▸ ENTRIES:
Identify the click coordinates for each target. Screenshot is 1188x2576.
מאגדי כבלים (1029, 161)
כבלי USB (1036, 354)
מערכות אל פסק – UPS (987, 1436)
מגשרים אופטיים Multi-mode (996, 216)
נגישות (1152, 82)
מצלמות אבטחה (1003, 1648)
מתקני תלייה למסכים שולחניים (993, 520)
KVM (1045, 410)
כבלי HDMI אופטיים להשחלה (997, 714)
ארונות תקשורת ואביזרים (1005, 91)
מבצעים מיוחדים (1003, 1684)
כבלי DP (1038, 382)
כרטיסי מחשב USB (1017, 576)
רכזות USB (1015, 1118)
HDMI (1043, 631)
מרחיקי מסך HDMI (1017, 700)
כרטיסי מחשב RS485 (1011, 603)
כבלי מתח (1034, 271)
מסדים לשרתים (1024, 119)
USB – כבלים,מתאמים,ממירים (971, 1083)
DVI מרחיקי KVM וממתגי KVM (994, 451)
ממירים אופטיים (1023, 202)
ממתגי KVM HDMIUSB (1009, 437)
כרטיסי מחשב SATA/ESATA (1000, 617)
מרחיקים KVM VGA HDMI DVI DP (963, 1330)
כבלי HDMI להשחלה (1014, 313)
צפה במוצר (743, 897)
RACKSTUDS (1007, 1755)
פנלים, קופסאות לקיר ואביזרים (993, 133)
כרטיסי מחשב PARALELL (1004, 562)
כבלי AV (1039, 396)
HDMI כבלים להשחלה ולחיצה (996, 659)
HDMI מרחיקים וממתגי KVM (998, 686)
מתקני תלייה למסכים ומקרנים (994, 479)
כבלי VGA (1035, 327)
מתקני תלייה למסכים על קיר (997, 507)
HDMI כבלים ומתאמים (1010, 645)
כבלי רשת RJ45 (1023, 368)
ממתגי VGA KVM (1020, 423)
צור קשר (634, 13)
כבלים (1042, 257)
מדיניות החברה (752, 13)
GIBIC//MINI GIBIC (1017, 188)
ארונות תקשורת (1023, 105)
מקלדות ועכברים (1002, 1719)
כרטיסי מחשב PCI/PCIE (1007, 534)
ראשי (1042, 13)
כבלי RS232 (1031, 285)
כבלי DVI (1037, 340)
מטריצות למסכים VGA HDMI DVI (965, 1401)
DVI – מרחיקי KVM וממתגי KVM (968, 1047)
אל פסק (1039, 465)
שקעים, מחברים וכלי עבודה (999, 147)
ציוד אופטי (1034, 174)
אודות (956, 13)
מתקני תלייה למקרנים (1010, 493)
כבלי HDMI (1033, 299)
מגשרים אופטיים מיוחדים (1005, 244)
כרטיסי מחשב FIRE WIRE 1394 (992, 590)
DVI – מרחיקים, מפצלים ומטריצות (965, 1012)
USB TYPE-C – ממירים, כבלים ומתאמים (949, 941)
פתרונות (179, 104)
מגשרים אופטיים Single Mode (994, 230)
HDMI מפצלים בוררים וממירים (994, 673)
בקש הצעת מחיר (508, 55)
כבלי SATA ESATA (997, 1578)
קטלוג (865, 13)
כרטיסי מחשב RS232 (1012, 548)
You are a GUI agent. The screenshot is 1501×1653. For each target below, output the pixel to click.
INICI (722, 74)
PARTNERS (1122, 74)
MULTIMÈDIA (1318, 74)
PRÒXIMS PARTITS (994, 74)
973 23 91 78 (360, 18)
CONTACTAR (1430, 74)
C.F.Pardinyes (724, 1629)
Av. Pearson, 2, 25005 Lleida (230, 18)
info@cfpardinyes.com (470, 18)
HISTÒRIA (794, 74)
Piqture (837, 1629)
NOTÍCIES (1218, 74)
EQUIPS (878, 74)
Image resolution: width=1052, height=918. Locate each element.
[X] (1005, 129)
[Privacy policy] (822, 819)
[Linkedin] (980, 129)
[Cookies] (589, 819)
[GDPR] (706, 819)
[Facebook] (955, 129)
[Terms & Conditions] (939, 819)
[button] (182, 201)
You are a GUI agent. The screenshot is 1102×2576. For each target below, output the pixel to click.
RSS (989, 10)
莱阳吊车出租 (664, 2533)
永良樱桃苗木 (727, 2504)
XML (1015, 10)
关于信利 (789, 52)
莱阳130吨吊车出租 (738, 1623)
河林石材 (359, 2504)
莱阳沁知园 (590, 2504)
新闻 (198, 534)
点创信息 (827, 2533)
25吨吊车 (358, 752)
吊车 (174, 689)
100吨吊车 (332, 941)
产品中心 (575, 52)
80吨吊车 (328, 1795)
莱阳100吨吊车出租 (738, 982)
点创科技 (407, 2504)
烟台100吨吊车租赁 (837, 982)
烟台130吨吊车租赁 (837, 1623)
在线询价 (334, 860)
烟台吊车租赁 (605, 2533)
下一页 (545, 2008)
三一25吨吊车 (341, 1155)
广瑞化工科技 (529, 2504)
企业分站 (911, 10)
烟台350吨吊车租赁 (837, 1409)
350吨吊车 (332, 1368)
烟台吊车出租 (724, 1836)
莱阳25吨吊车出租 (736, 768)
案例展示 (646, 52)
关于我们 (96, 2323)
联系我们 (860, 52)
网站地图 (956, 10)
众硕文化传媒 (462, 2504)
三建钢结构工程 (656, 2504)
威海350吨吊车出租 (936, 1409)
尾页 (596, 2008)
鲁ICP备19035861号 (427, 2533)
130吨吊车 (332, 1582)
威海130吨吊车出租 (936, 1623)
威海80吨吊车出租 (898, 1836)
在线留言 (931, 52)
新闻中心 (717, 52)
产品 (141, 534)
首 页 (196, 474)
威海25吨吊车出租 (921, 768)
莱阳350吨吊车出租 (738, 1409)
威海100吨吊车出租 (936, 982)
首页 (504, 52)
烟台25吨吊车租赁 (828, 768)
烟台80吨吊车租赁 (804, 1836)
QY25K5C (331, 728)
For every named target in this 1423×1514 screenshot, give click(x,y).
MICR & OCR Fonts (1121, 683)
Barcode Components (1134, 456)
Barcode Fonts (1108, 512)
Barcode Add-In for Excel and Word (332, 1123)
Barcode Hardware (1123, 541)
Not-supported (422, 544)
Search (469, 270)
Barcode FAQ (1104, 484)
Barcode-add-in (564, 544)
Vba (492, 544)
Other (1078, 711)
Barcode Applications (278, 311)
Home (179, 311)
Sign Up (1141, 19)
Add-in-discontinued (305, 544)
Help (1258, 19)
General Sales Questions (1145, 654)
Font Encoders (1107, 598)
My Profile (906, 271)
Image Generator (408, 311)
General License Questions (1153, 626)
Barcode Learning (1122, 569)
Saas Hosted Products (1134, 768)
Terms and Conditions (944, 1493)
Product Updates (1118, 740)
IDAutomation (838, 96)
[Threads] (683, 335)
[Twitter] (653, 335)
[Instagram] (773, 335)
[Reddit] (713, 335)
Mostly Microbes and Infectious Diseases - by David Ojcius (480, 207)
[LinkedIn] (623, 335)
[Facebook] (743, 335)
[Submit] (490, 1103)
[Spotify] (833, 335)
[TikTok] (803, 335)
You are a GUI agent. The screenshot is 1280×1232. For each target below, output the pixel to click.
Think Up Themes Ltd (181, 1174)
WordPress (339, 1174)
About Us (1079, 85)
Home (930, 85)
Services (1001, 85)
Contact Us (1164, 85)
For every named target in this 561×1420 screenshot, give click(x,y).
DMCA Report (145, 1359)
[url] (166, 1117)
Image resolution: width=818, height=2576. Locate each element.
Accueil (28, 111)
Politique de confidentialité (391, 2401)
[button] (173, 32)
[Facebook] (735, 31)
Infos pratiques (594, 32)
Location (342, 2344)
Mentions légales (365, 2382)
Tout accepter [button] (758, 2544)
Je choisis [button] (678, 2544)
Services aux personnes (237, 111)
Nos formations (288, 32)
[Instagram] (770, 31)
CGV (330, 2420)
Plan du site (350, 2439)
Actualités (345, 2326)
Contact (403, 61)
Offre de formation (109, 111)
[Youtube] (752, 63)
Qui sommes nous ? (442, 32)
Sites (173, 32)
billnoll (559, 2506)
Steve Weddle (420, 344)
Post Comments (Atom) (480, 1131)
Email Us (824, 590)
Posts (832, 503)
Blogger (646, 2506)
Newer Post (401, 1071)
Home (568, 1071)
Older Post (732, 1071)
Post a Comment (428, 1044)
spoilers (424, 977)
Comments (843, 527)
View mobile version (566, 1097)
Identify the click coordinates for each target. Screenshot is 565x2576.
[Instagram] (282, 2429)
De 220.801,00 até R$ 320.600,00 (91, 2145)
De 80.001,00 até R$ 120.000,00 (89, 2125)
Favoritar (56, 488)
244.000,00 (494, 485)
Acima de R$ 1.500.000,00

▸ REQUIRED TASK:
Change "בקש הצעת מחיר" to "קבל הצעת מחיר" in the stretch of the listing from the line containing "מסדים לשרתים (1024, 119)" through the line containing "כרטיסי מחשב RS232 (1012, 548)", and give back only those lines with nothing else altered.

▸ WRITTEN SOLUTION:
מסדים לשרתים (1024, 119)
USB – כבלים,מתאמים,ממירים (971, 1083)
DVI מרחיקי KVM וממתגי KVM (994, 451)
ממירים אופטיים (1023, 202)
ממתגי KVM HDMIUSB (1009, 437)
כרטיסי מחשב SATA/ESATA (1000, 617)
מרחיקים KVM VGA HDMI DVI DP (963, 1330)
כבלי HDMI להשחלה (1014, 313)
צפה במוצר (743, 897)
RACKSTUDS (1007, 1755)
פנלים, קופסאות לקיר ואביזרים (993, 133)
כרטיסי מחשב PARALELL (1004, 562)
כבלי AV (1039, 396)
HDMI כבלים להשחלה ולחיצה (996, 659)
HDMI מרחיקים וממתגי KVM (998, 686)
מתקני תלייה למסכים ומקרנים (994, 479)
כבלי VGA (1035, 327)
מתקני תלייה למסכים על קיר (997, 507)
HDMI כבלים ומתאמים (1010, 645)
כבלי רשת RJ45 (1023, 368)
ממתגי VGA KVM (1020, 423)
צור קשר (634, 13)
כבלים (1042, 257)
מדיניות החברה (752, 13)
GIBIC//MINI GIBIC (1017, 188)
ארונות תקשורת (1023, 105)
מקלדות ועכברים (1002, 1719)
כרטיסי מחשב PCI/PCIE (1007, 534)
ראשי (1042, 13)
כבלי RS232 (1031, 285)
כבלי DVI (1037, 340)
מטריצות למסכים VGA HDMI DVI (965, 1401)
DVI – מרחיקי KVM וממתגי KVM (968, 1047)
אל פסק (1039, 465)
שקעים, מחברים וכלי עבודה (999, 147)
ציוד אופטי (1034, 174)
אודות (956, 13)
מתקני תלייה למקרנים (1010, 493)
כבלי HDMI (1033, 299)
מגשרים אופטיים מיוחדים (1005, 244)
כרטיסי מחשב FIRE WIRE 1394 (992, 590)
DVI – מרחיקים, מפצלים ומטריצות (965, 1012)
USB TYPE-C – ממירים, כבלים ומתאמים (949, 941)
פתרונות (179, 104)
מגשרים אופטיים Single Mode (994, 230)
HDMI מפצלים בוררים וממירים (994, 673)
קבל הצעת מחיר (508, 55)
כבלי SATA ESATA (997, 1578)
קטלוג (865, 13)
כרטיסי מחשב RS232 (1012, 548)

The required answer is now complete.